◆ What the task requires:
Excluding pictures, retype the line with "Open the three-dot menu for aint" and each line that follows it to the end of the data below, word for word.

☆ ☆ ☆ ☆ ☆ ☆ ☆

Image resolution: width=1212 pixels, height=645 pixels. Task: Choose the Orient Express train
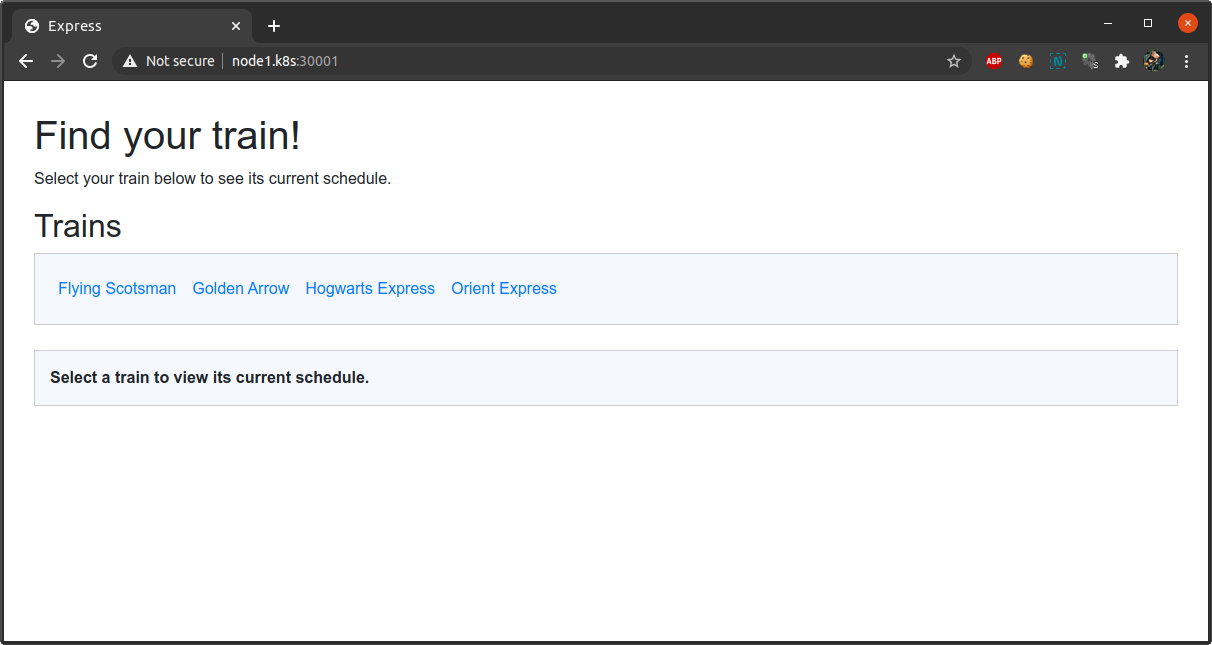(x=504, y=288)
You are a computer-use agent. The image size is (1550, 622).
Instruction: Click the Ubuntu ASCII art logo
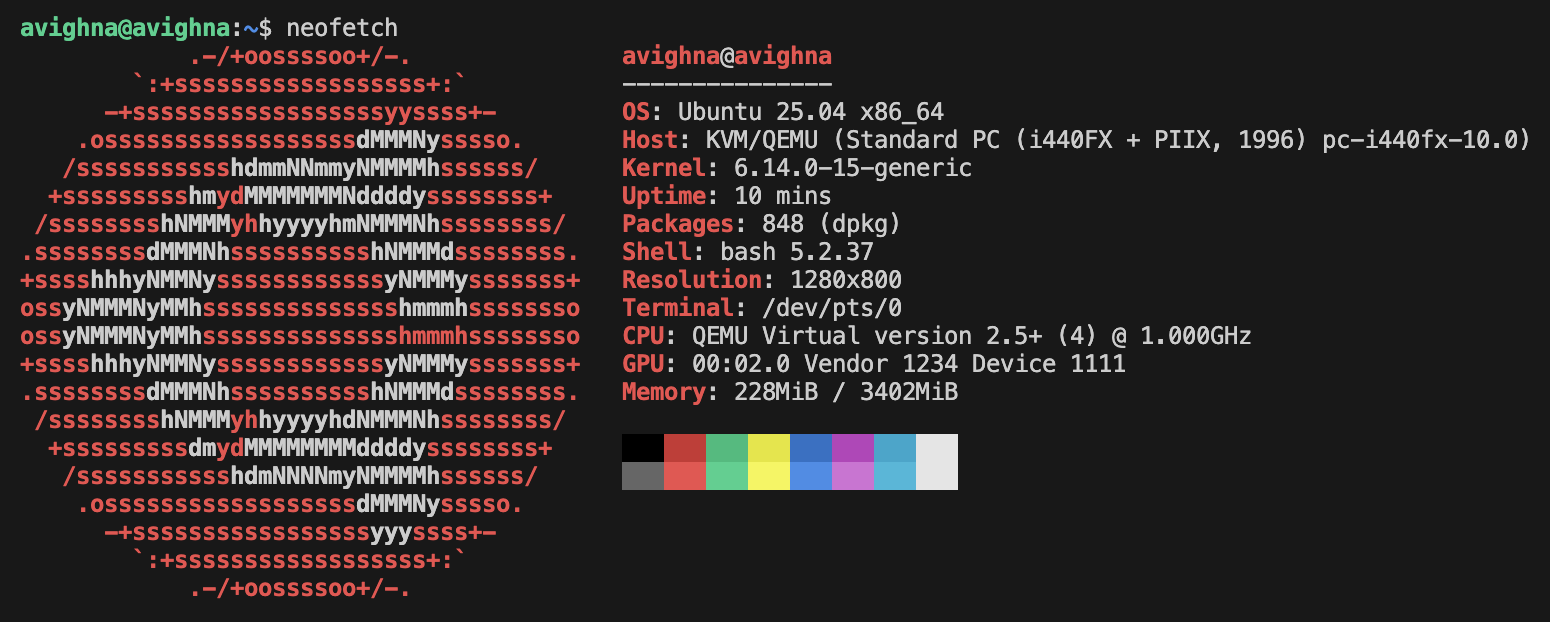point(300,320)
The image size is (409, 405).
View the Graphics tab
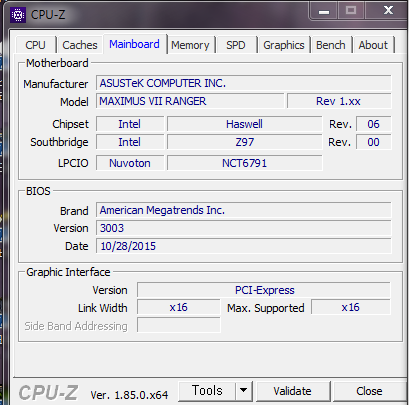tap(284, 45)
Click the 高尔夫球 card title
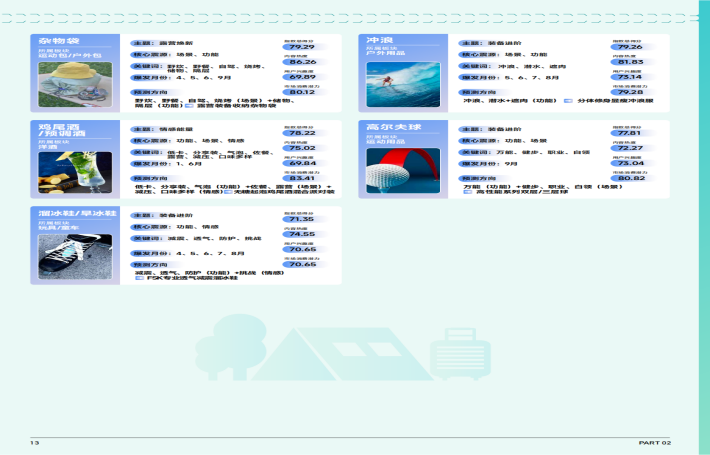This screenshot has height=455, width=710. click(390, 129)
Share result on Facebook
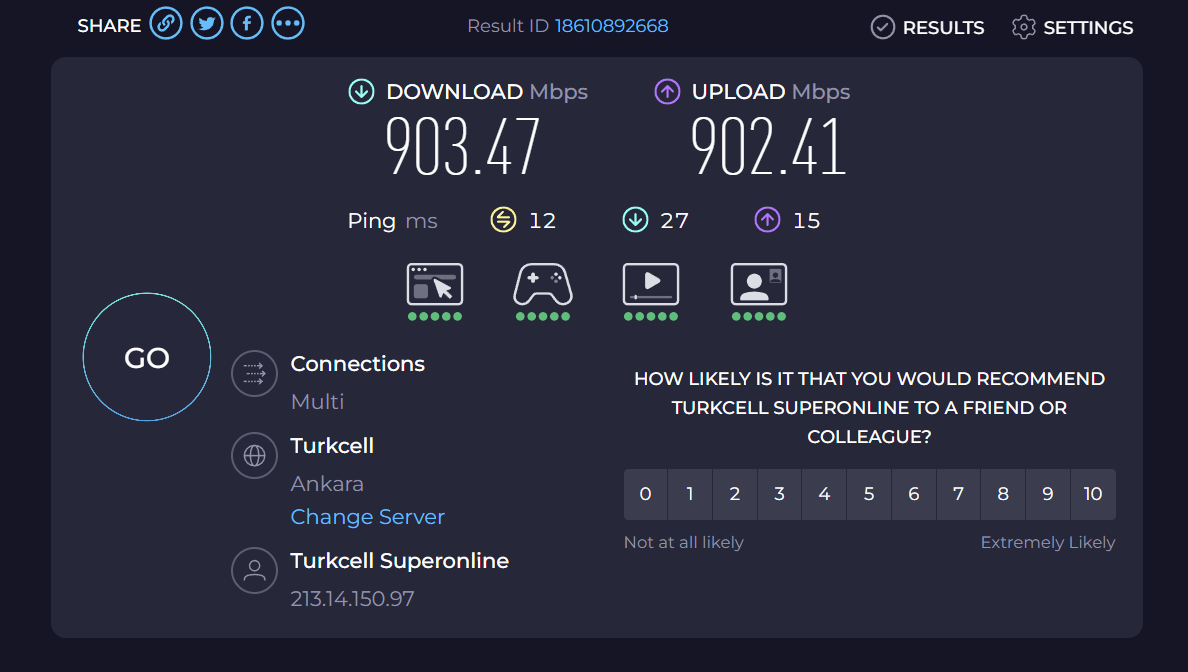 pyautogui.click(x=247, y=23)
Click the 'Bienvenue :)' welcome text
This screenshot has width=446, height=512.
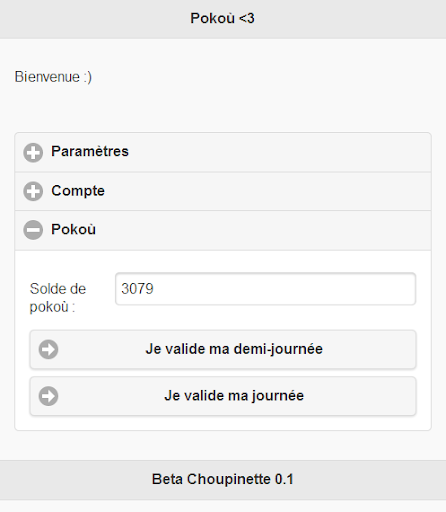(53, 77)
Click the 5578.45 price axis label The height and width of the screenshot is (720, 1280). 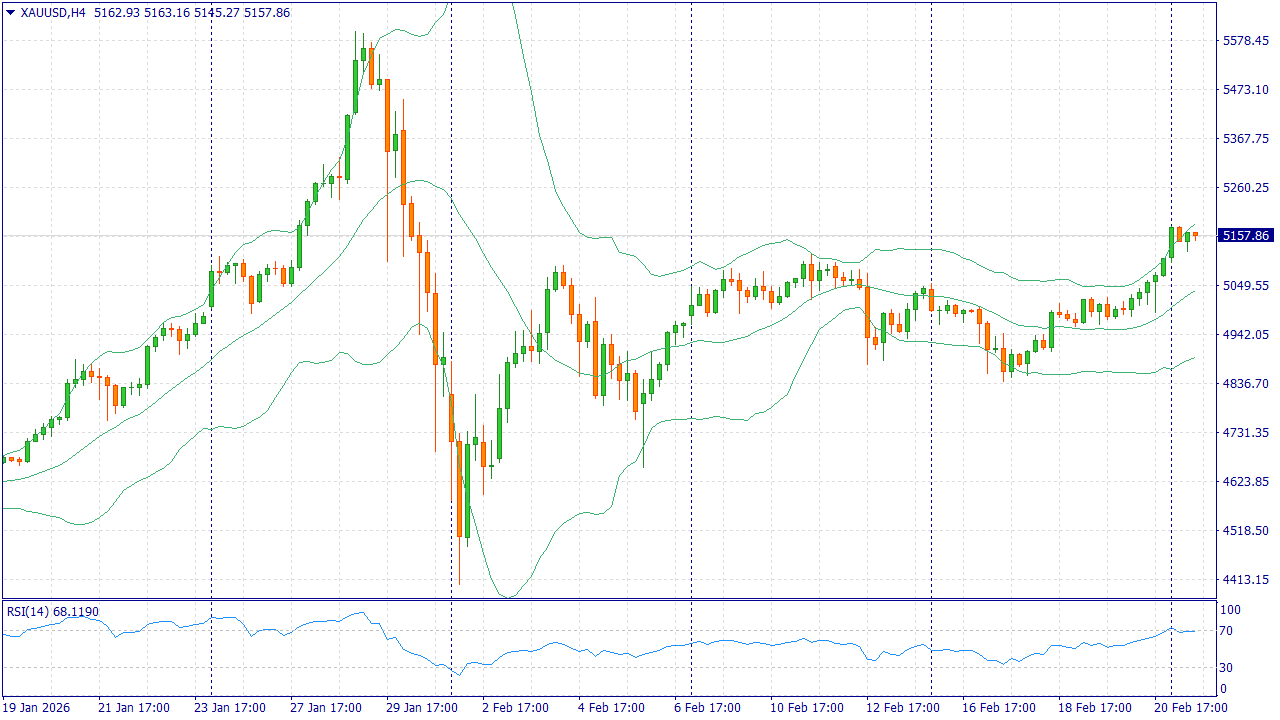(x=1245, y=41)
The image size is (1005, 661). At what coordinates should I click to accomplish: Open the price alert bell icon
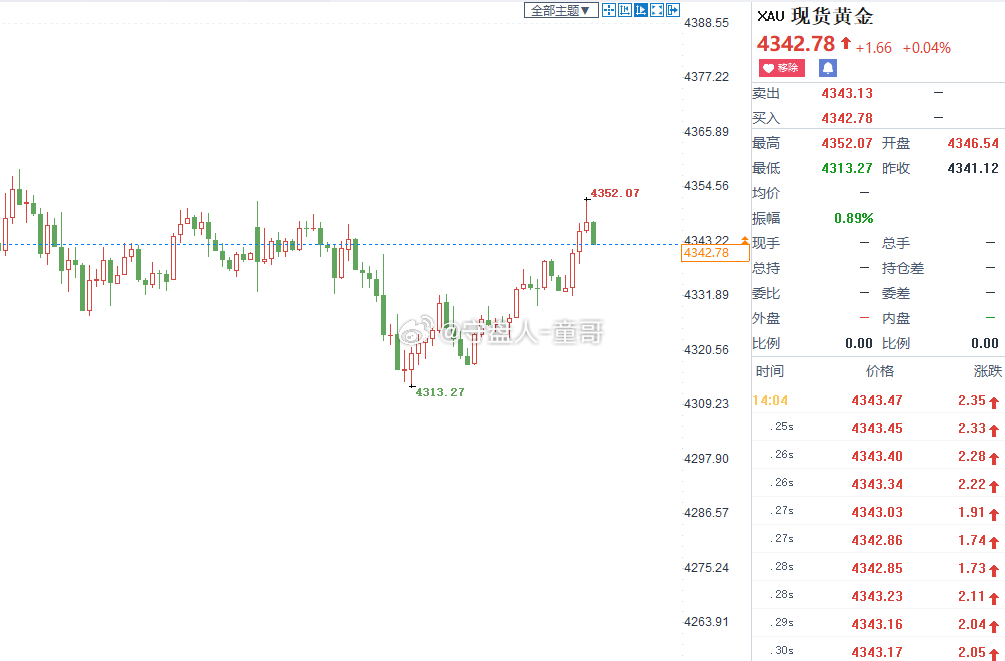[x=827, y=68]
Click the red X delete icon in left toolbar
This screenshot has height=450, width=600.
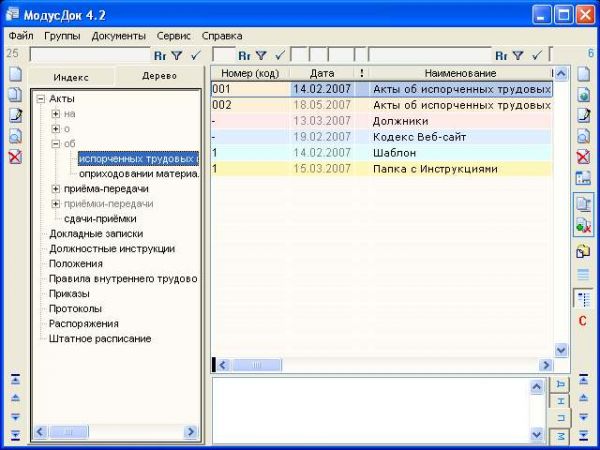[x=15, y=157]
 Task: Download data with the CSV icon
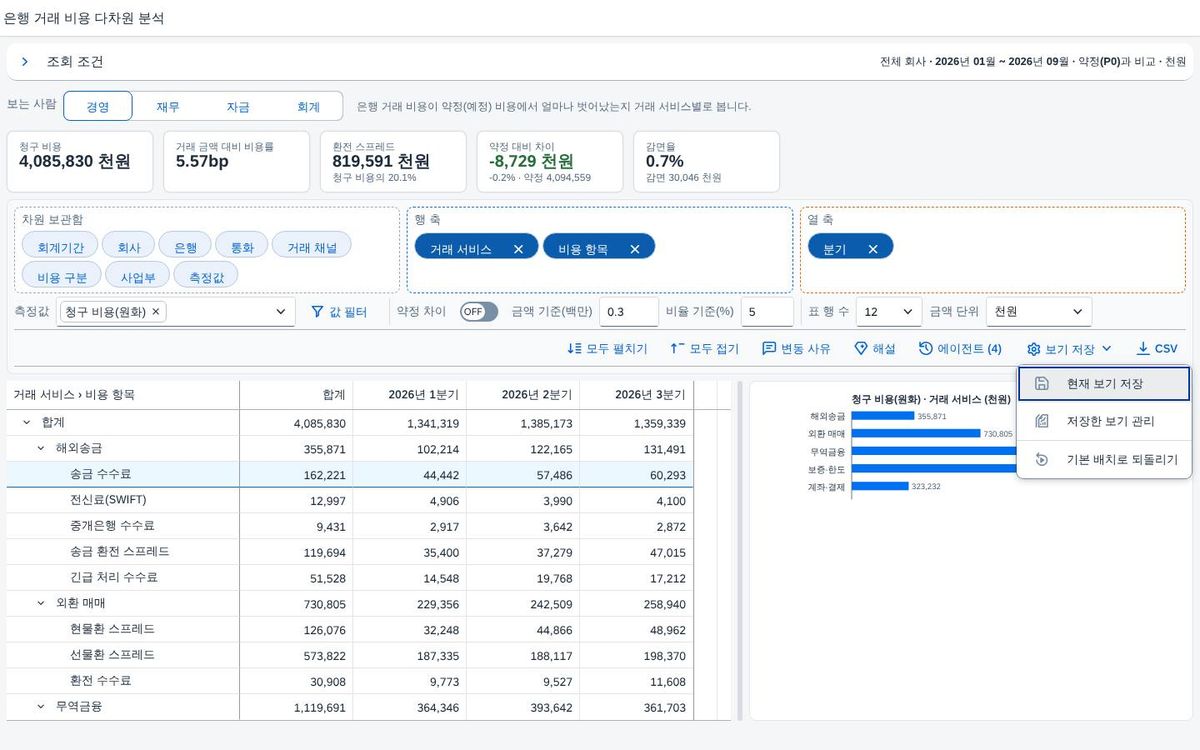[x=1143, y=349]
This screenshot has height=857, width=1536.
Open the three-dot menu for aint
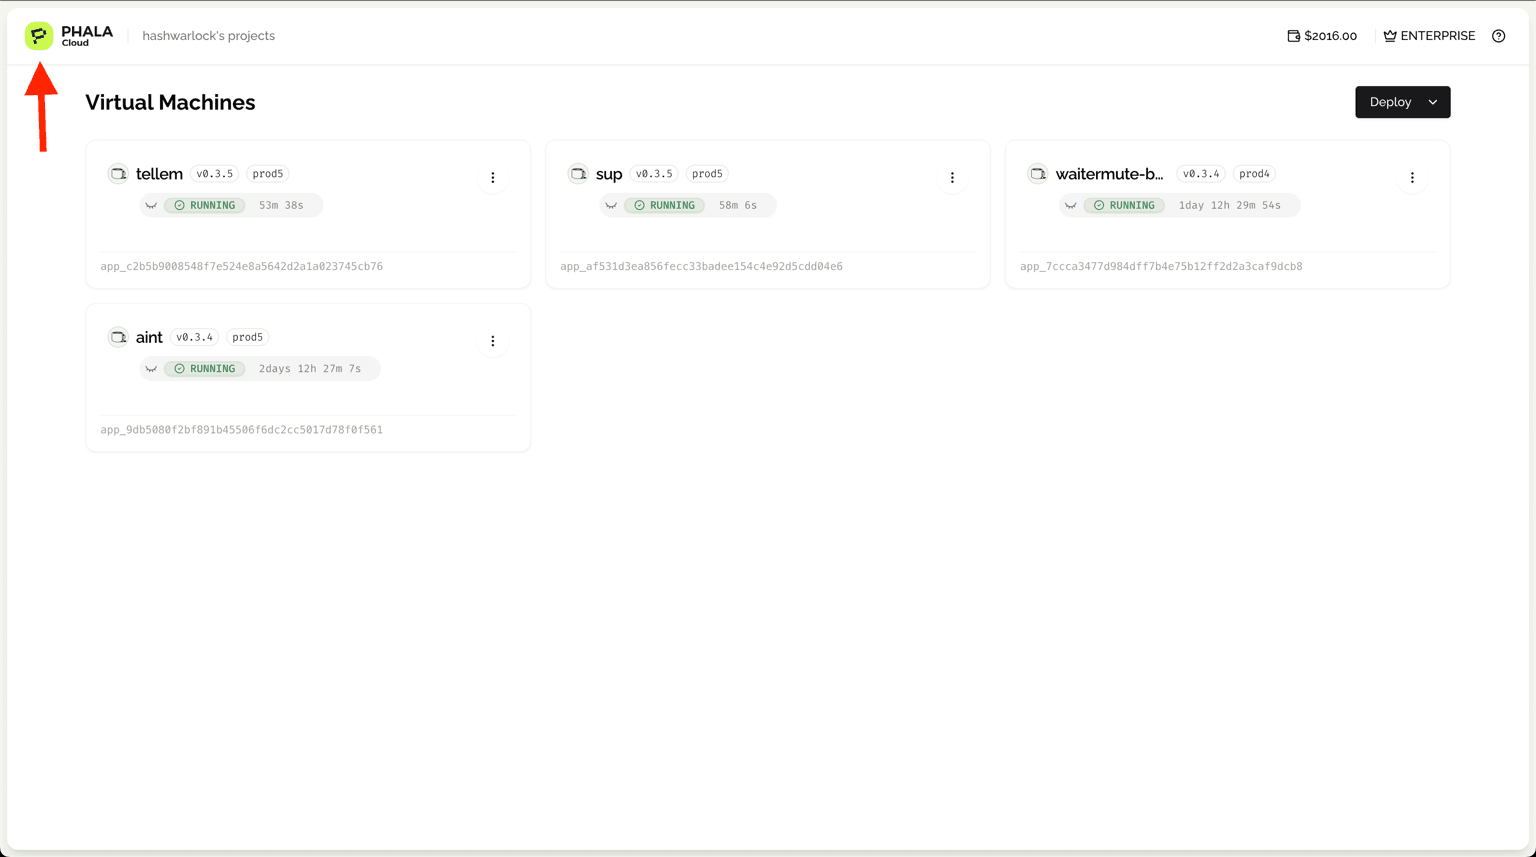pos(492,341)
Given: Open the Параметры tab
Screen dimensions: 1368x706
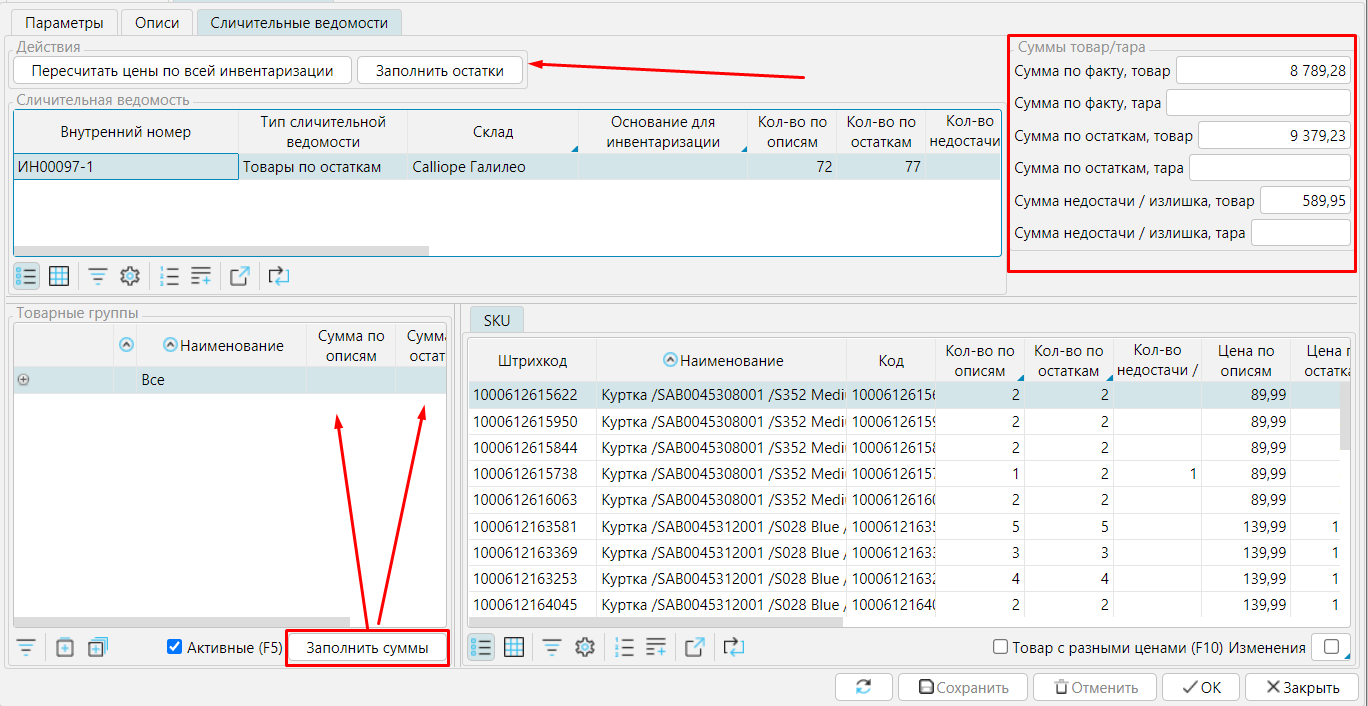Looking at the screenshot, I should click(x=64, y=22).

☆ ☆ ☆ ☆ ☆ ☆ ☆

◆ Written response:
Open the three-dot menu for aint
pos(492,341)
Given: Open the Параметры tab
Screen dimensions: 1368x706
Looking at the screenshot, I should click(x=64, y=22).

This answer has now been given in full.